Modeling phosphorus exchange between bottom sediment and water in tropical semiarid reservoirs

This study investigated phosphorus (P) dynamics in the sediment-water interface of three distinct reservoirs located in a tropical semiarid region. Sequential chemical fractioning of the P content in the sediment and controlled experiments of the sediment-water interface were performed to understand and model the effect of the different P fractions on the exchange dynamics under anoxic and oxic scenarios. The results revealed that the older the reservoir, the higher the amount of iron and aluminum-bound P in the sediment, and that this fraction was responsible for a 10-fold increase in P concentration in the water during anoxic conditions. After aeration, P in water decreased but did not return to its initial concentration. The most recently constructed reservoir showed the lowest P concentration in the sediment and dominance of the unavailable P fraction, resulting in no potential impact on water quality.
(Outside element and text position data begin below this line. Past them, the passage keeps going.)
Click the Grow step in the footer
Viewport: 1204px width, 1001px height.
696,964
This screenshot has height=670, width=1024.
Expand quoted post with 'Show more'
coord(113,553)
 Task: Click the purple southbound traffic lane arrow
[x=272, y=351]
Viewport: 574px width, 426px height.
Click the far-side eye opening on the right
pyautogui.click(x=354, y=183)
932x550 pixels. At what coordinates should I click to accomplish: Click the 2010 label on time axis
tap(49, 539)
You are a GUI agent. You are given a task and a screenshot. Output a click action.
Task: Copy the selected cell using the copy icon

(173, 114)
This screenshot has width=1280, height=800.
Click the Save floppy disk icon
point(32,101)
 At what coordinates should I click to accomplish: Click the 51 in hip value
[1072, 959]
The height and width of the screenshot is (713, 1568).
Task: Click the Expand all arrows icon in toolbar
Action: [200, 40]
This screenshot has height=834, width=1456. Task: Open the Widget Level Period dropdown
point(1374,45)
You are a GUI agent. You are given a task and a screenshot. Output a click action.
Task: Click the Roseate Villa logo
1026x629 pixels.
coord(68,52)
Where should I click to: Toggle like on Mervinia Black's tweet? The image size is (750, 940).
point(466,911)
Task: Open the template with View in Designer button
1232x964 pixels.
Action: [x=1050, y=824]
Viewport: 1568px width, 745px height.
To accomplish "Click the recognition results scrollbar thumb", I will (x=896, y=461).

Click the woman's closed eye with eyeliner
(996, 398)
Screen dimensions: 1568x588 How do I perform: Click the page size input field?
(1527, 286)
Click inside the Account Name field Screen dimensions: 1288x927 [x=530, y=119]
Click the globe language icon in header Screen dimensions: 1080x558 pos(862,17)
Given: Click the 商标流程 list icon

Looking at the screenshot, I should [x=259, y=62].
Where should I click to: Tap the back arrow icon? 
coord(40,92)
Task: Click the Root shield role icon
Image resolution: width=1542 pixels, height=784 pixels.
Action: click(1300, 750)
Phosphorus release and precipitation rates were well described by zero- and first-order models, respectively. Reservoirs with high P availability in the sediment, not only released more phosphorus but also presented a lower precipitation rate, resulting in higher potential damage to water quality and making some in-lake treatment techniques potentially ineffective. [Display omitted] •Phosphorus (P) release potential was directly proportional to reservoir age.•Sediments rich in iron and aluminium-bond P may have higher impact on water quality.•P release rates were higher than precipitation rates.•Not all P released at the anoxic phase precipitated after oxic condition was reestablished.•Release and precipitation rates are well described by zero- and first-order models.